Comment Spam Prevention Goes Nuclear

By on December 28, 2004

Elliot Back has come up with the best anti-comment-spam measure I’ve heard in quite a while.

Taking Matt’s stopgap spam solution, which sends precomputed hashes to be echoed back by the user-agent’s form, I’ve added dynamic generation of the md5 hash. Rather than write it to a hidden field, we wait until the form is submitted to compute the hash. This prevents spammers from automatically scraping the form, because anyone wanting to submit a comment must execute the javascript md5.

Here, as I understand it, is the method:

  • Before the form is generated, the server creates a short MD5 hash and includes it in the comment form. It also includes an MD5 hash javascript function in the page.
  • When the user submits the comment form, the original MD5 hash is re-hashed by the browser using the js function, resulting in a new hash. The new hash is included in the post to the server.
  • The server makes sure that the new hash is a proper result of hashing the original hash.

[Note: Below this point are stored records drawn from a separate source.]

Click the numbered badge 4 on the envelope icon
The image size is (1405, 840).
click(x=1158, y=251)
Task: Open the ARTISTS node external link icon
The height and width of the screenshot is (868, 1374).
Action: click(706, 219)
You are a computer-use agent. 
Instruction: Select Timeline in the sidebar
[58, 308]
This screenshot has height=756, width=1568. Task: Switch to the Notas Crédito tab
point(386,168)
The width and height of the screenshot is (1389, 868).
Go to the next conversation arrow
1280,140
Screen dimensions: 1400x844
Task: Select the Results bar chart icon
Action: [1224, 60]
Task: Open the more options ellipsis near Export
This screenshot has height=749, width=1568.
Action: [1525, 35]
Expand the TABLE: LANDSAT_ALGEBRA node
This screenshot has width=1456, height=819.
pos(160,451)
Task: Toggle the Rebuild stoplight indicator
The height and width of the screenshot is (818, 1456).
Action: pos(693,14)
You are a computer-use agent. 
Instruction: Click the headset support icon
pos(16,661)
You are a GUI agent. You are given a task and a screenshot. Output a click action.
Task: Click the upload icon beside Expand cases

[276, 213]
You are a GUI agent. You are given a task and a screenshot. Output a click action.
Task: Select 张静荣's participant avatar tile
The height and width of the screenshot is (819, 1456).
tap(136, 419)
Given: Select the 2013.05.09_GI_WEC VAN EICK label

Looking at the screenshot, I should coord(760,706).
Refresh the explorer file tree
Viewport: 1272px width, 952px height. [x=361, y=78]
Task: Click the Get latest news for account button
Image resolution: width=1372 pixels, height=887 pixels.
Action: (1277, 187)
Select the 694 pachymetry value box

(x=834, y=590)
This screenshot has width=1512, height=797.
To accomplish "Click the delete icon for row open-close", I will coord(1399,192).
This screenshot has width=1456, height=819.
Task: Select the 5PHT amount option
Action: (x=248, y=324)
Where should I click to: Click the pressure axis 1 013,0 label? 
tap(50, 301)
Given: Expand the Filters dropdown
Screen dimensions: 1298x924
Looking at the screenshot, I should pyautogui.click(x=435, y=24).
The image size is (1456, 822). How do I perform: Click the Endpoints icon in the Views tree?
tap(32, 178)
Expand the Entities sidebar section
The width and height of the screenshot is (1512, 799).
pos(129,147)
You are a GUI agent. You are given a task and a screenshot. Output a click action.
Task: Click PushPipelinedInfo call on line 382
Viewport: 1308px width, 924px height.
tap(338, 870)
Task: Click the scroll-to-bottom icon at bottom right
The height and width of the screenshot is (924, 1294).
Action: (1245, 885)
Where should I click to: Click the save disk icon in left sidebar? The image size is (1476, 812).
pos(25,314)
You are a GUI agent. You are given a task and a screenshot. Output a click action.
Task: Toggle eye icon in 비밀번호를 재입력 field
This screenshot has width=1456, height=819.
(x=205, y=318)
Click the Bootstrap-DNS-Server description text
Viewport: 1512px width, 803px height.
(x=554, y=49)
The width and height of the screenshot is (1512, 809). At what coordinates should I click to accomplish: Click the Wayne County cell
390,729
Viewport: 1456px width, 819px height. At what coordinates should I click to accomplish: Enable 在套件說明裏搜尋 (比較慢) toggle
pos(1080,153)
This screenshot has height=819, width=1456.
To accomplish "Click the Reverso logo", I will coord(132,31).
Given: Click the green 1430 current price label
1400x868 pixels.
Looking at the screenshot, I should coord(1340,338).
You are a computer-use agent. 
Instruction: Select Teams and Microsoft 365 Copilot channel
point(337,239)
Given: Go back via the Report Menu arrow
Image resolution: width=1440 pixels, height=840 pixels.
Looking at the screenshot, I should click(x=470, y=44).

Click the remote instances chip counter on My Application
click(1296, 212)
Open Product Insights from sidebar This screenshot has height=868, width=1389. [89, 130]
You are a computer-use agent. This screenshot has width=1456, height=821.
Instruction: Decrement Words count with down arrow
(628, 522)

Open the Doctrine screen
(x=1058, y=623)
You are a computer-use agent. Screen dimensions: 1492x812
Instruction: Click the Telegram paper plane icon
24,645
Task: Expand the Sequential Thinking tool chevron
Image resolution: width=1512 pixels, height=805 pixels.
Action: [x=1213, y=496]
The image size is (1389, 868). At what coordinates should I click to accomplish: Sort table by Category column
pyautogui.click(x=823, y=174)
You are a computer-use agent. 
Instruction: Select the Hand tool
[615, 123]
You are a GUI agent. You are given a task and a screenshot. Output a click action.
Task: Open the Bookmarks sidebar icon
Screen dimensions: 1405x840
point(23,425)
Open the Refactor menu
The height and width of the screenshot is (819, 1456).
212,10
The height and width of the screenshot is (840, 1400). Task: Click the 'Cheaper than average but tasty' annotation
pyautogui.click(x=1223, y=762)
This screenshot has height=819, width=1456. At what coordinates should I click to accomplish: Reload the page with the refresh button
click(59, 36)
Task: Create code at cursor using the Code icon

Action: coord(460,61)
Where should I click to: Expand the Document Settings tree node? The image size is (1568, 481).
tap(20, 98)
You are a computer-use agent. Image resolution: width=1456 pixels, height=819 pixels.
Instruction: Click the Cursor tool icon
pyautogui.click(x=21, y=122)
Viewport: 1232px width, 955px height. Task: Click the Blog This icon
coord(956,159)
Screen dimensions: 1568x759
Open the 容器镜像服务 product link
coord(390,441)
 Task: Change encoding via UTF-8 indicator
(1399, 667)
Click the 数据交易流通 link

This ensures that the browser end must have executed the javascript code. Pretty slick. Of course, if everyone uses it, comment spam tools will be quickly rewritten to be able to handle MD5 hashing, but until then we could enjoy a little spam-free blogging. Well done.

Via Waxy’s Links.



  1. I looked at this just this morning for my personal blog. Sadly, it’s only confirmed to work on IE 5+ and Firefox 1.0+ running on Windows.

  2. Well, it’s only confirmed to work with those browsers, but the javascript is very basic. I don’t see a reason why it wouldn’t be cross-browser friendly.